Organized labor in Italy plays an important role in protecting workers’ rights, and unions who regularly call strikes, or scioperi, to address a wide range of grievances. These actions are often announced on short notice because labor relations between workers and employers can be tense, and this month alone there are already five strikes scheduled.
May Day may be over, but the struggle has just begun!
Report and photos by Phil Pasquini
© 2026 nuzeink all rights reserved worldwide
TRIESTE (05-01) – La Festa dei Lavoratori, (International Worker’s Day, May Day) is an important Italian national holiday that celebrates workers of the world by calling for better working conditions, wages and safety on the job in a display of solidarity for workers and women’s rights among numerous other labor, social and political issues. Many businesses and schools are closed today, and people are encouraged to not work or shop in solidarity.

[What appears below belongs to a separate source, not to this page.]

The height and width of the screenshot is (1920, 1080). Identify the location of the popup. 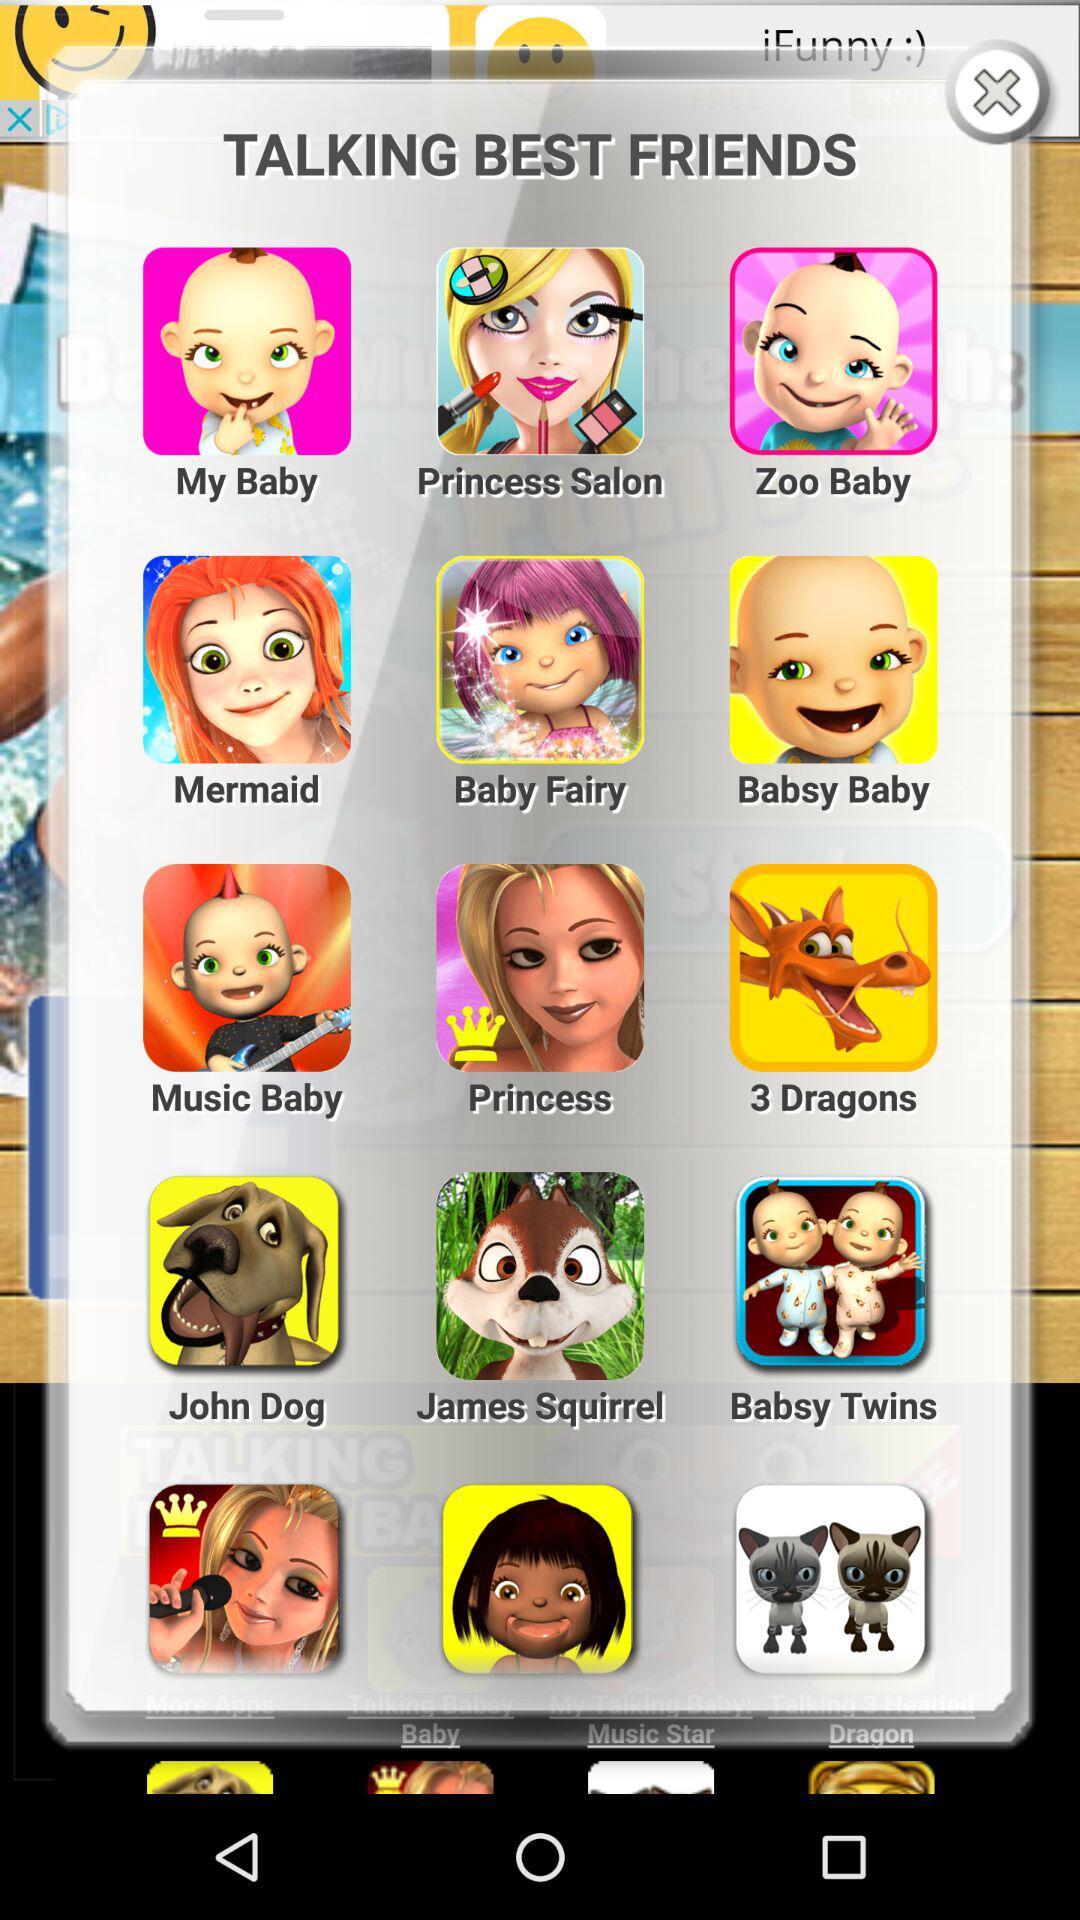
(1001, 93).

In Trieste, thousands filled the streets for a protest march across the city before arriving at the Piazza Unità d’Italia in the city’s central port area, where a rally took place. Speakers voiced their concerns and demands both in Italian and Slovenian regarding labor and social reforms, demanding “Dignity, Future, Liberty” for all workers worldwide.
May 1st is also an important day for Trieste as it was the 81st anniversary of a more sinister event that took place here on May 1, 1945 when Yugoslav troops aligned with Jospi Tito, the Supreme Commander of the Yugoslav Partisans during WWII, occupied the city for 45 days in an attempt to “de-Italianize” the population for annexation to Yugoslavia. The brutal occupation which harshly punished political opponents and others was repelled by the Anglo-American allies in June thus liberating the postwar city.
Activists representing numerous organizations and organized labor included The National Association of Ex Deported Political Prisoners to Nazi Concentration Camps, The Union of Retired Persons, The Committee to Defend the Constitution, The Communist Revolutionary Party, The International Women’s House, The Family Counseling Center Participation Committee, Europa Green, and The Union of the People all marched in solidarity on this day.
Among the organized groups, too, were individual marchers holding handmade signs calling for living wages, to control violence against women, and equality in pay for all workers regardless of sex. Several held Palestinian flags in solidarity with the Palestinian people and called for an end to the genocide in Gaza, and for no military on the streets.
AI was also a topic regarding the predicted impact of perhaps as many as 70 percent of present jobs which would displace workers and the attendant impact that it would have on society.
One protester held a sign showing Saint Precario, the patron saint of the precarious who first “appeared in Ipercoop, a Milan supermarket in 2004 as an activists’ construct to represent “the underpaid, who suffer the pains of an intermittent income and who is oppressed by an uncertain future that is common to us all: sales clerk and programmer, factory worker and researcher.”
Another group held a banner proclaiming that the IMEC equals a “Corridor for War” expressing their doubts regarding the 2023 India–Middle East–Europe Economic Corridor (IMEC) proposal. Due to the present US/ Israeli war in Iran and general regional instability they oppose the geopolitical economic corridor that has been claimed would “strengthen commercial, digital, and energy connections.”
The proposal includes as its signatories, India, the U.S., UAE, Saudi Arabia, France, German, Italy and the European Union claiming it would benefit Europe, the Persian Gulf and Asia and would also likely include both Jordan and Israel as important transit hubs.
Organized labor in Italy plays an important role in protecting workers’ rights, and unions who regularly call strikes, or scioperi, to address a wide range of grievances. These actions are often announced on short notice because labor relations between workers and employers can be tense, and this month alone there are already five strikes scheduled.
May Day may be over, but the struggle has just begun!